Editor’s note: In light of the recent show-down at the UN, analyst Yousef Munayyer makes some observations on the state of the Palestinian struggle.

1. Washington is broken and won’t be fixed any time soon

The Palestinians came to the United Nations in the hopes of putting forward a membership application because they had come to understand that domestic dynamics in the United States made it impossible for Washington to be an even-handed broker. If the Obama administration can’t get Netanyahu’s right-wing government to halt settlement expansion – an Israeli obligation under international law and the US-initiated Road Map for Peace – how could they possibly press Netanyahu to dismantle settlements, divide Jerusalem and admit refugees when the time came to get serious?

The United States is an exceptional place and it is a country that believes in its exceptionalism. Washington likes to believe it can do anything, and it can do and has done many things. But there is one thing it simply cannot do and that is even-handedly broker a deal between Israel and Palestinians. This has to do almost entirely with US domestic politics. Whether you blame the Israel lobby or accept the narrative that Americans en masse have a special connection with Israel, there is no doubt that America is solidly in Israel’s corner.
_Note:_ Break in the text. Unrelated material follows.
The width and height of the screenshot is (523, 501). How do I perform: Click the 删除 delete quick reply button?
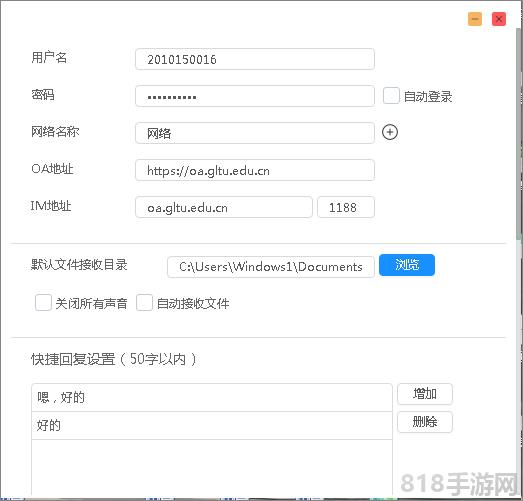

The Israelis have long since recognised this; that is why they insist no other state or alliance of states mediates this conflict. Most Palestinians have long since recognised this and now, after 20 years of failed negotiations, even those among the Palestinians which have been most committed to a US-led peace process have come to the same conclusion.

If there was any doubt about how Washington’s domestic politics handicaps its ability to broker, it was erased by President Obama’s speech at the United Nations General Assembly. Without even a modicum of recognition of Palestinians’ suffering and without one word of condemnation for Israeli colonialism, President Obama rang in the US election season.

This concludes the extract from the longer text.